**Instructions to follow:** From the listing below, retype exactly the line holding "You are a computer-use", the line holding "Instruction: Click the", and the lines between them; skip everything else.

**Supplied information:**
========
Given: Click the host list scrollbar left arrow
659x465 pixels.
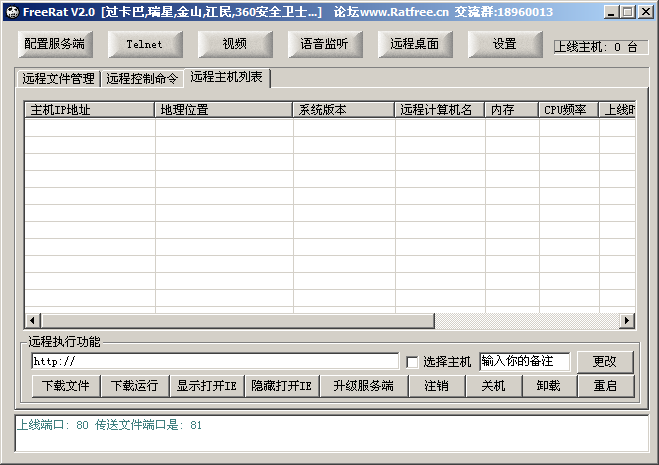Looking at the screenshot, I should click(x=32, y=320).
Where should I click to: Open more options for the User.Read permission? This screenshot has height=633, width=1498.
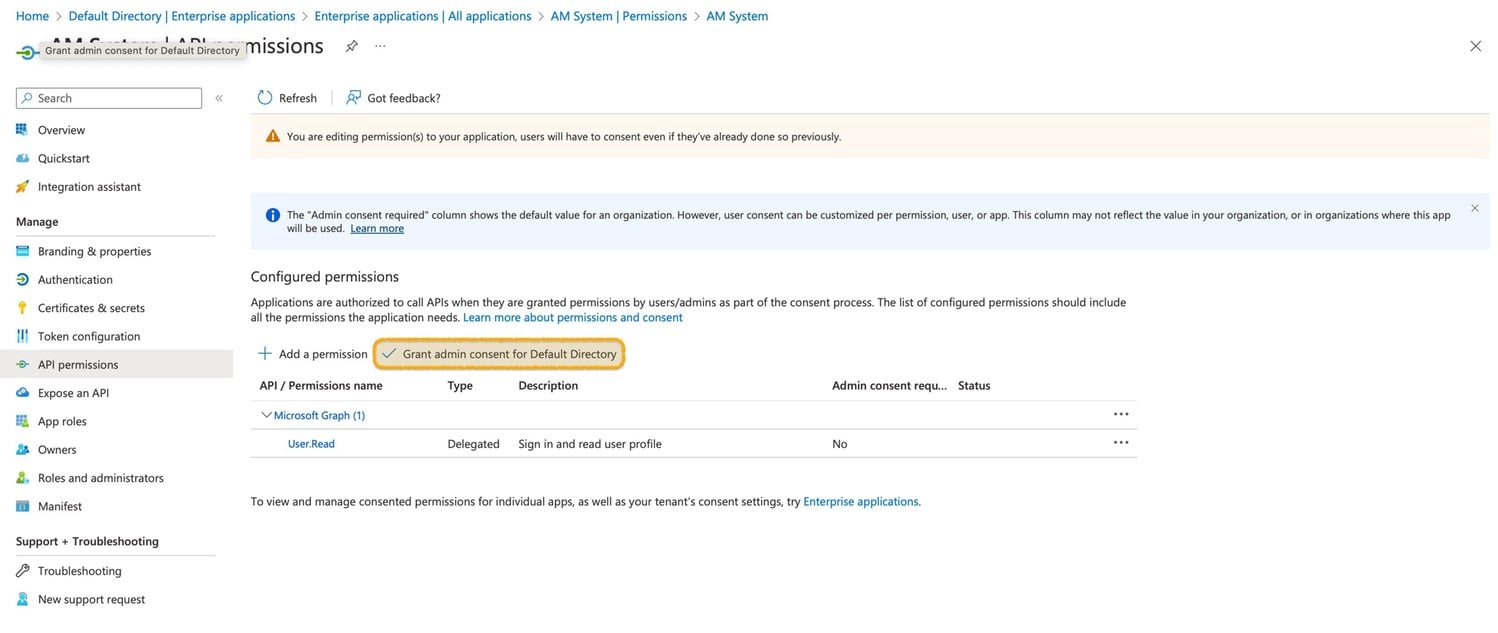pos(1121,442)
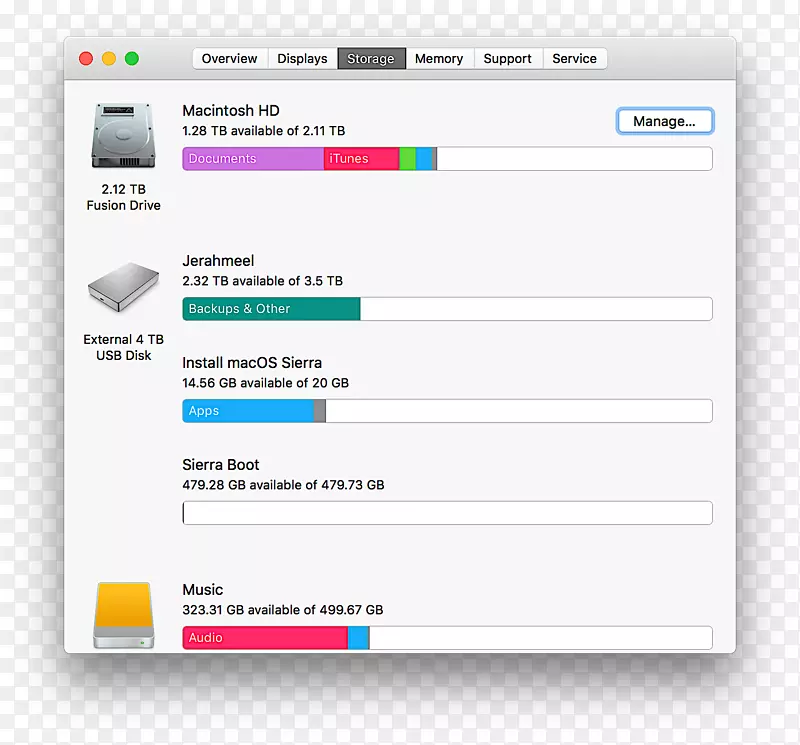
========
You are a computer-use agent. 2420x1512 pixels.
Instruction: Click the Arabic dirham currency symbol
========
**Expected output:**
You are a computer-use agent. 2420x1512 pixels.
Instruction: Click the Arabic dirham currency symbol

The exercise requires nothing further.